Disconnecting manual peers automatically causes reconnect loops and other behavior that can violate user expectation for manually configured peers.
Simply “not disconnecting” (for block stalling) is not sufficient by itself: a manual peer can retain in-flight block assignments and delay overall IBD progress.
I considered taking an approach more like that from #32051, simply protecting peers from some disconnects. However without the reassignment the stalling effects are simply prolonged (which is worse, IMO).
This PR uses a different appraoch:
- For manual peers in block-stalling/download-timeout paths:
- release all in-flight blocks from that peer,
- set a one-round recovery flag (
m_stall_recovery) so scheduler ordering doesn’t immediately reassign those same blocks back to the same peer.
This attempts to both preserve manual connections and maintain download progress. It actively reassigns stalled work so IBD can continue, rather than just waiting longer. And, the one-round skip prevents immediate re-capture of freed blocks by the same manual peer due to per-peer send ordering.
Compared with simpler “don’t disconnect” approaches, this is more robust both in tests, and real-world slow-peer conditions.

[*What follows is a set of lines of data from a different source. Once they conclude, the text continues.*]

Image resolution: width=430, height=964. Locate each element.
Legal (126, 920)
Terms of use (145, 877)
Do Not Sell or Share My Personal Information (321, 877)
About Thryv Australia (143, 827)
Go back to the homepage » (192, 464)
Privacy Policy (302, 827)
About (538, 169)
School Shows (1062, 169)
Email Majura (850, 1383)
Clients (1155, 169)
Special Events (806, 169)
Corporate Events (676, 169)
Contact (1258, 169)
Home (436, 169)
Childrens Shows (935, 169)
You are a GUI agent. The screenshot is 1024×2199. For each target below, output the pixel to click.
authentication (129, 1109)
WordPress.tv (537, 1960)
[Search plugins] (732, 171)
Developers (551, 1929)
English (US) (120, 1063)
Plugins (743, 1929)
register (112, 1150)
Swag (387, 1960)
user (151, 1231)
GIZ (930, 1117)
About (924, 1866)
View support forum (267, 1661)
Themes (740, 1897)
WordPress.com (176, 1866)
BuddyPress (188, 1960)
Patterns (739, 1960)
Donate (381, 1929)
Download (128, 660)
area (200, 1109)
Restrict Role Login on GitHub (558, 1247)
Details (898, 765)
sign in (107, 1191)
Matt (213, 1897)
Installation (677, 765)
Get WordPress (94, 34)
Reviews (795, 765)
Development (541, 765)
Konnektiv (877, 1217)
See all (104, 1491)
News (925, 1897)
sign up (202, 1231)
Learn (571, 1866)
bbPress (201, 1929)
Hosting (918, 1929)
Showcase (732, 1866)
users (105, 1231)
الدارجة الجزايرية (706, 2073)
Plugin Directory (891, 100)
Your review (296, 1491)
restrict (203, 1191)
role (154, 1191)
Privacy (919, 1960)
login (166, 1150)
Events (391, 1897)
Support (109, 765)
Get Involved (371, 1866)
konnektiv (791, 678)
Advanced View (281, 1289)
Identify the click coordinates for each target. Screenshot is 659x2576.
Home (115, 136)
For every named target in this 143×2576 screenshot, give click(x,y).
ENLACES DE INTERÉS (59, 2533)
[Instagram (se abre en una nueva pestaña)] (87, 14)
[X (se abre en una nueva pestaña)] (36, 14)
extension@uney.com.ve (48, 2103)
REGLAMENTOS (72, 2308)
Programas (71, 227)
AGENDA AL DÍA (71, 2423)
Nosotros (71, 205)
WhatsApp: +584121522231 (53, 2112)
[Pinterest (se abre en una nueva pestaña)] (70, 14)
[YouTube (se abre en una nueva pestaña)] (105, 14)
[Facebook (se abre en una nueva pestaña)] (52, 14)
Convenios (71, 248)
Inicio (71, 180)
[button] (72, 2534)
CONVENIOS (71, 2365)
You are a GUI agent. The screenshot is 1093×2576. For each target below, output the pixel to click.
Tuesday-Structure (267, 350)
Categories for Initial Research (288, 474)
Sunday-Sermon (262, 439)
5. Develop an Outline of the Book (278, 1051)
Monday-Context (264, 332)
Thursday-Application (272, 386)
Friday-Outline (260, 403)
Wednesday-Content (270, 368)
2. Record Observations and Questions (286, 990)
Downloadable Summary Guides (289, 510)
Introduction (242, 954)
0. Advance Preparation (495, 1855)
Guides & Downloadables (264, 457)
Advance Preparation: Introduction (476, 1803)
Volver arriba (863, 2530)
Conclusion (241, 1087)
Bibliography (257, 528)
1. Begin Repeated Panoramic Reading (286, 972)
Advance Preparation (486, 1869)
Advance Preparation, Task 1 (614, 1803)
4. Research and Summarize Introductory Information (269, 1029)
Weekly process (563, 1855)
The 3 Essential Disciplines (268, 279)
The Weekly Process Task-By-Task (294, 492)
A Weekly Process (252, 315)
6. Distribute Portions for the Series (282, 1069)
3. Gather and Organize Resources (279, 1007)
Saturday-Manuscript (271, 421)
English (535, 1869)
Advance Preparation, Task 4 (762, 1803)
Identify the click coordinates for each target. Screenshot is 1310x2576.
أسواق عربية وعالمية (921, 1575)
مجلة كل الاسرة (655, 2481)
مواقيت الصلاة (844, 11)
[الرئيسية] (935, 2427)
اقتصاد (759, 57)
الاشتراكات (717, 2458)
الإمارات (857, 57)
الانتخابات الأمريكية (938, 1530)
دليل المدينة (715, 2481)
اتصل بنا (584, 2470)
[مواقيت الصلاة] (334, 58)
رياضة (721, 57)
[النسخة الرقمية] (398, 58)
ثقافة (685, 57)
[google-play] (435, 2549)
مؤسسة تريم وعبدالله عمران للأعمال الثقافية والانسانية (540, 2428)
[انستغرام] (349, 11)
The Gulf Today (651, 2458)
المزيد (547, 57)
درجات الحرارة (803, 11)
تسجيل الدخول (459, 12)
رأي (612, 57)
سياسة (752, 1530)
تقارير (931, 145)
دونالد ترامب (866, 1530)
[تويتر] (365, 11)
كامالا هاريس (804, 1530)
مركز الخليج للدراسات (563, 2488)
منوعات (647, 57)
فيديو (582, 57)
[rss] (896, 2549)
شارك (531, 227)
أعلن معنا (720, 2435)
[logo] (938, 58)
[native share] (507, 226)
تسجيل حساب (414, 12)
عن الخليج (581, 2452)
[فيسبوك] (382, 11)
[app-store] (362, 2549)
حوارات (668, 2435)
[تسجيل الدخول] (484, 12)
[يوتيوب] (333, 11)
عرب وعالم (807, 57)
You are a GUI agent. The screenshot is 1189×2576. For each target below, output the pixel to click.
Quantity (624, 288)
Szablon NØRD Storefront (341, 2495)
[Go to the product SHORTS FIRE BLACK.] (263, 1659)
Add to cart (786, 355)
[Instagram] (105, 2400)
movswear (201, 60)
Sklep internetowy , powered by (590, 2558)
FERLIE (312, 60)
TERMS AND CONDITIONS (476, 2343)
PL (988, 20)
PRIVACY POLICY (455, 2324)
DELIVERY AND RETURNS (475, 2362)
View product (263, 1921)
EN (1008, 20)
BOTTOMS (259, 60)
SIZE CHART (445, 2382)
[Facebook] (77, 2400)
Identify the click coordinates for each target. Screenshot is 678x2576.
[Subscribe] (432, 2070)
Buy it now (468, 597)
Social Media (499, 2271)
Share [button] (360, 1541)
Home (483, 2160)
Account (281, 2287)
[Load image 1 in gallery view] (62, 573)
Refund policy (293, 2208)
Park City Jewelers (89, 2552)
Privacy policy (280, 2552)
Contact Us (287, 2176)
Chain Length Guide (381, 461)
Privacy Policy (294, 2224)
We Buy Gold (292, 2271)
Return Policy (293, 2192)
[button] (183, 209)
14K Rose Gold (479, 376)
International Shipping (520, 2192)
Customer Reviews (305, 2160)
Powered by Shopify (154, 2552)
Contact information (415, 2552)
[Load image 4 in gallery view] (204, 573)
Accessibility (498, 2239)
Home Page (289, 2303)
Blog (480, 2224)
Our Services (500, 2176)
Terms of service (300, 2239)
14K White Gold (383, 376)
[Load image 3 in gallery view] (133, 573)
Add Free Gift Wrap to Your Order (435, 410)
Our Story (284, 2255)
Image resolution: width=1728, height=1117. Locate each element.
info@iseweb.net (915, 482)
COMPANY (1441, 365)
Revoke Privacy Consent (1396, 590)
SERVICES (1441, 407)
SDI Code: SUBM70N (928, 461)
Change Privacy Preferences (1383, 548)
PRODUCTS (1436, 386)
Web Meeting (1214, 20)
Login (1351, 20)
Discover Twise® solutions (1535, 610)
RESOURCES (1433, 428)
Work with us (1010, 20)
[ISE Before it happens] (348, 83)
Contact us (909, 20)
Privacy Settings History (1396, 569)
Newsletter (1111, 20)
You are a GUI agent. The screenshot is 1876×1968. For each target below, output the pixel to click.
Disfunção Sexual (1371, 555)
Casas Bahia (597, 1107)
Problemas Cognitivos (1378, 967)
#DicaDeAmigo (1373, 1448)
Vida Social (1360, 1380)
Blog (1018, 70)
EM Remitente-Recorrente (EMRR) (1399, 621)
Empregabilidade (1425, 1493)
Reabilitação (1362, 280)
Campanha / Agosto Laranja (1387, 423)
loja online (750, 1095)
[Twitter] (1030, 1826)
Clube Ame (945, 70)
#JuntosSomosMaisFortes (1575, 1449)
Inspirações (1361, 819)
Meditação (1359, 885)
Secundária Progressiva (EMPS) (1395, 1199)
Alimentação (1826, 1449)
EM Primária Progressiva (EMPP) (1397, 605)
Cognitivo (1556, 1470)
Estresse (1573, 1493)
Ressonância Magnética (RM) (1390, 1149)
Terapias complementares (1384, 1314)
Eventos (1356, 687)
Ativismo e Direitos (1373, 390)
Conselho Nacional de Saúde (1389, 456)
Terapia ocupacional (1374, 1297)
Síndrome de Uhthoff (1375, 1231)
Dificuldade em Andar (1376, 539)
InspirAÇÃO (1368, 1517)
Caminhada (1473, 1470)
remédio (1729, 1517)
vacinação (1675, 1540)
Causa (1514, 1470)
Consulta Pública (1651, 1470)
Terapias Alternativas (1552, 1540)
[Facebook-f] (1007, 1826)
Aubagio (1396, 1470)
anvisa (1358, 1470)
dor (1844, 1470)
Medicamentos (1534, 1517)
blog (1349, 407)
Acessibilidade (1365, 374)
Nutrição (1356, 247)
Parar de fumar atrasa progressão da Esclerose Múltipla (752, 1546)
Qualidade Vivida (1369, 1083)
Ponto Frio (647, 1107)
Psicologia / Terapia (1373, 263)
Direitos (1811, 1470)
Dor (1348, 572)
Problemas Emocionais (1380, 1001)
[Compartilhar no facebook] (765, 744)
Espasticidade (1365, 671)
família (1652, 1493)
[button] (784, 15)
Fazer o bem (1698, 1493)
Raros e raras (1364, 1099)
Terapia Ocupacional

I believe the changes do not increase remote attacker control because it only applies to manual peers (-addnode, -connect, addnode), which are explicitly chosen by the local operator. You were and still are free to add a malicious peer manually.
A malicious manually-added peer can now remain connected longer, but that peer was already granted privileged trust by operator configuration. And in fact, for block stalling/download timeout this PR reduces potential impact of a slow/malicious manual peer by releasing its in-flight blocks so other peers can fetch them.
Of course, if an operator relies only on bad manual peers, sync can still be delayed.